Nuts need to be fried in a hot frying pan, then chopped in a blender. Place the butter in an aluminum saucepan and melt over low heat. After that, break the chocolate bar into small pieces and put in heated oil, wait until completely dissolved. Pour condensed milk into this mass and carefully move, then pour flour and cocoa into the paste, knead all the lumps that have formed. Put the pasta on a small fire and bring to a boil, stirring constantly and remove from heat. When the paste has cooled slightly, add the nuts, pour the mass into a jar and refrigerate.

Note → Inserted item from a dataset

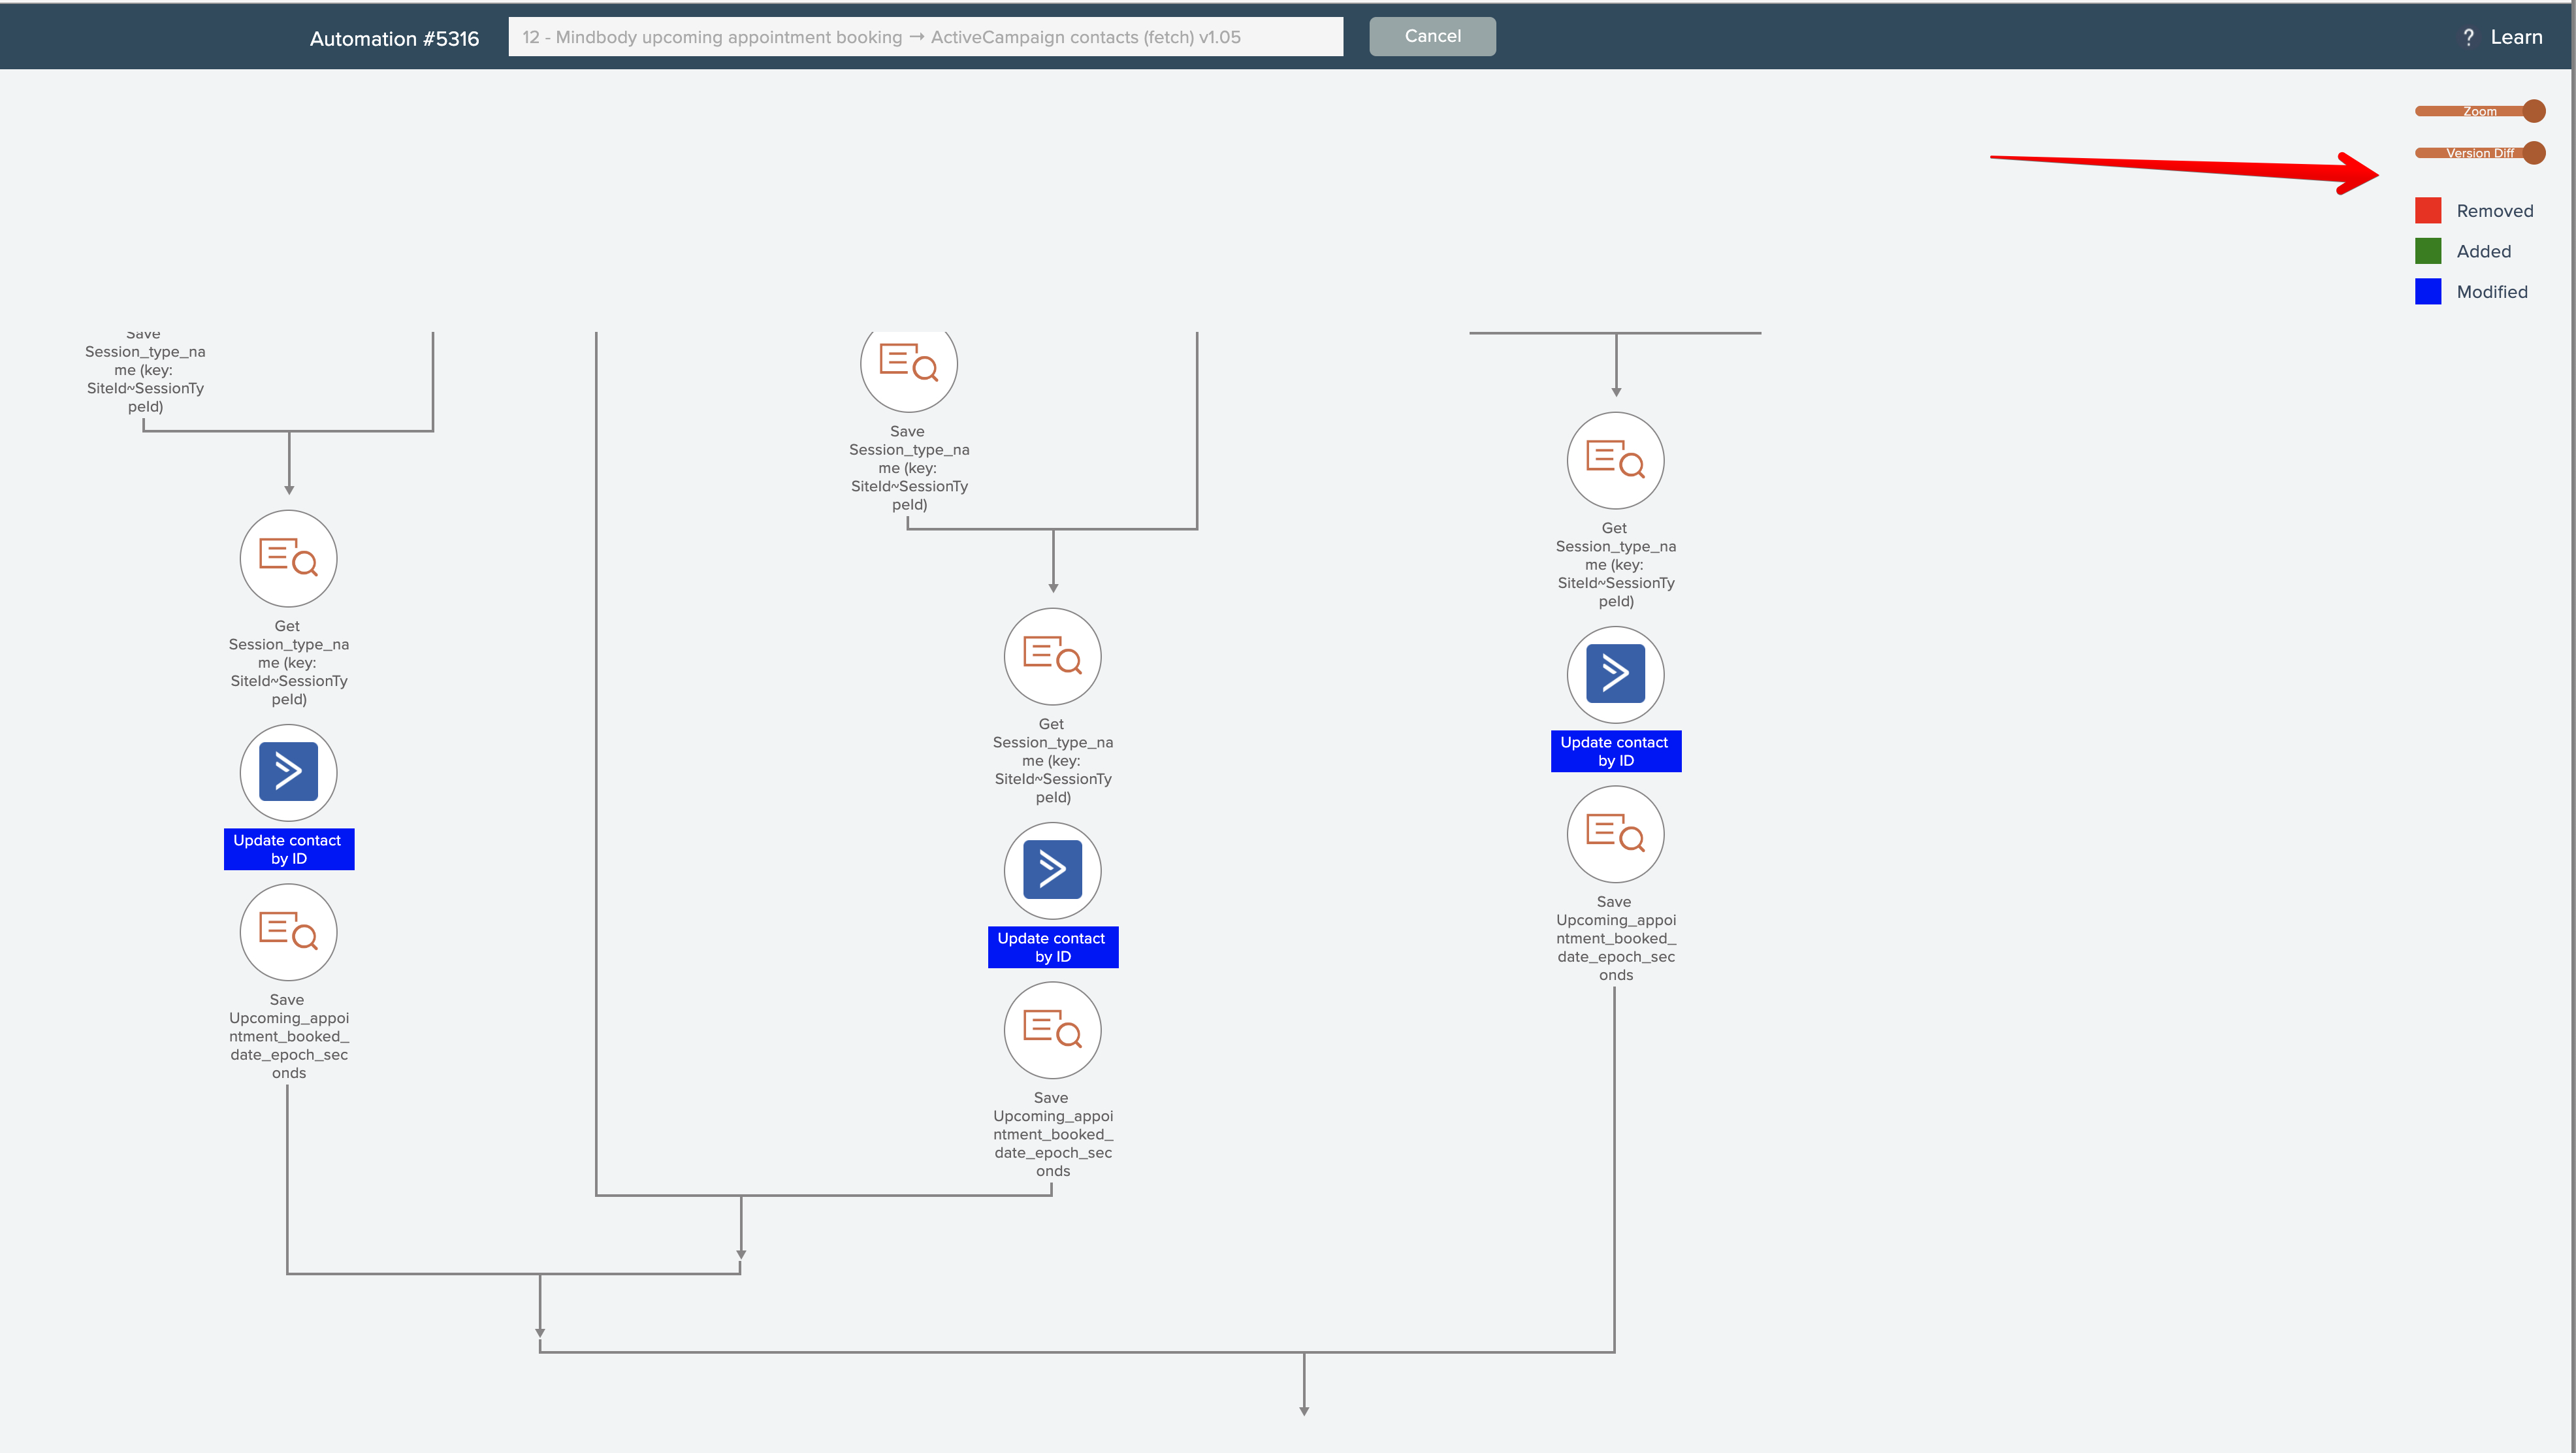Open middle Get Session_type_name storage node

tap(1052, 656)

Quick chocolate spread at home

  • One and a half glasses of milk.
  • Half a glass of flour.
  • A glass of sugar.
  • 1 st. a spoonful of butter.
  • One and a half tablespoons of cocoa.
  • Half a bag of vanilla sugar.
In an aluminum bowl, mix all dry ingredients. Gradually add milk and stir. Place the saucepan on a low heat and add the butter. Do not stop stirring, wait until it thickens, but do not boil. Readiness can be determined by the first bubbles that appear. Pour the hot chocolate paste over the jar.

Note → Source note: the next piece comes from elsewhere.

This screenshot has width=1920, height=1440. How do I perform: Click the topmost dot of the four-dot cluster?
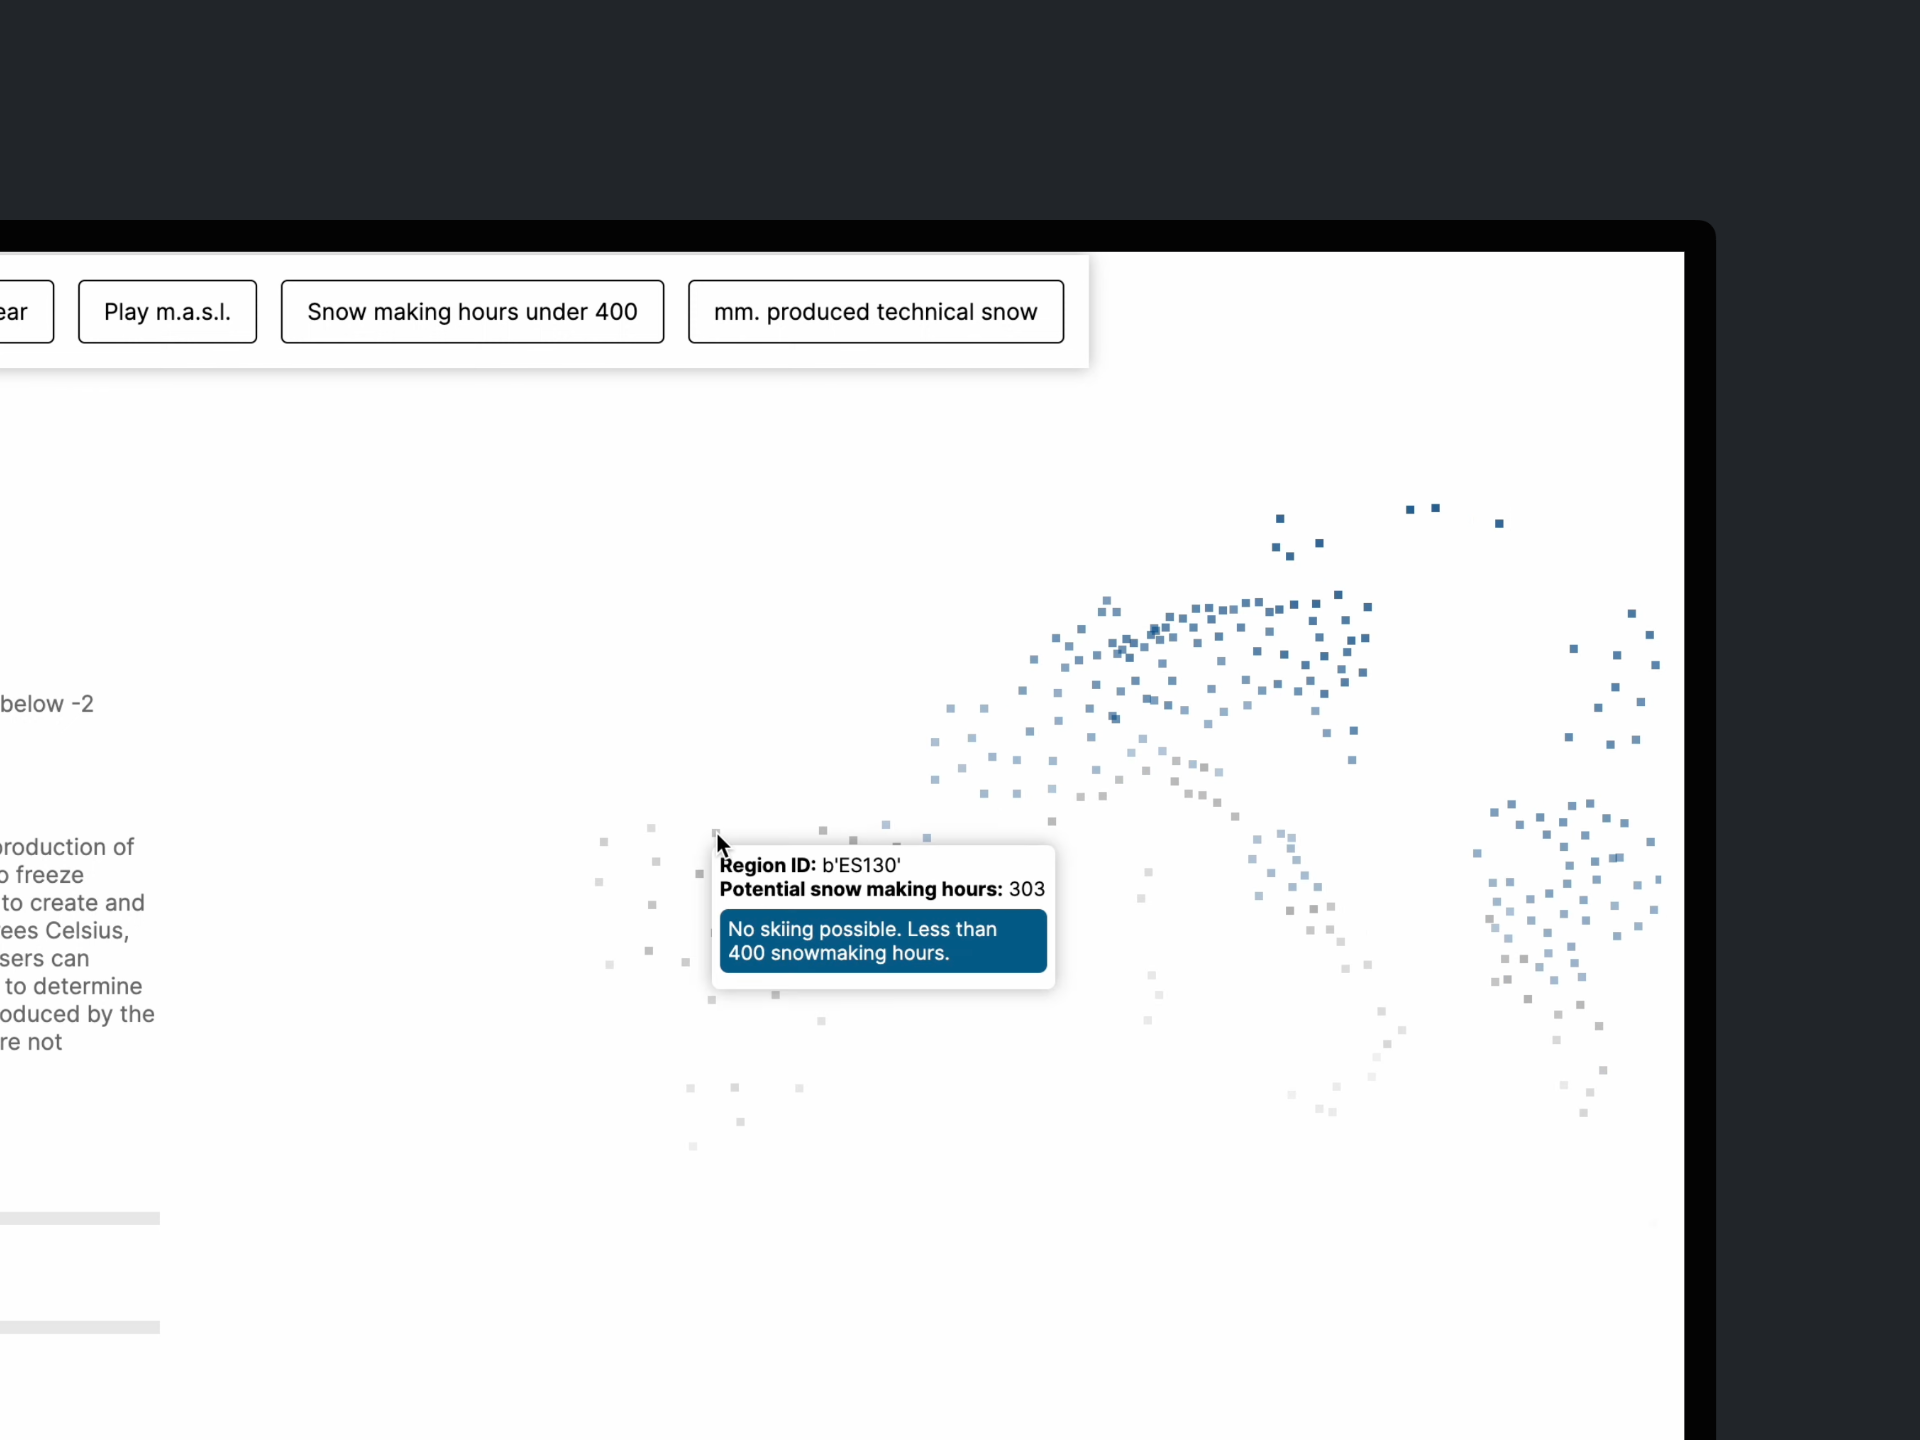1280,519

Raspberry - chocolate paste

  • 125 gr. dark chocolate.
  • 150 gr. raspberries.
  • 25 ml 30% cream.
Grind raspberries in a blender. Put the cream on the fire, bring to a boil. Break the chocolate into pieces, then melt over the cream. Add chopped raspberries to the resulting mass and beat with a whisk. This pasta can be served cold or warm.

Chocolate paste with cottage cheese

  • 6 art. spoons of sour cream.
  • 40 grams of chocolate.
  • 500 grams of cottage cheese.
  • Vanillin to taste.
  • 4 tbsp. tablespoons of butter.
  • 4 tbsp. spoons of sugar.
  • Two eggs.


Wipe the cottage cheese through a sieve and put in a ceramic dish, add sour cream to it, a raw egg, vanilla, sugar and mix well. Melt the butter in a water bath, then add the chocolate and wait until completely dissolved. When the resulting mass has cooled, add cottage cheese to it and beat with a blender. Put the paste in jars and refrigerate overnight.

There are a lot of recipes for chocolate paste at home, so you just have to experiment and choose your favorite recipe that your family and guests will like.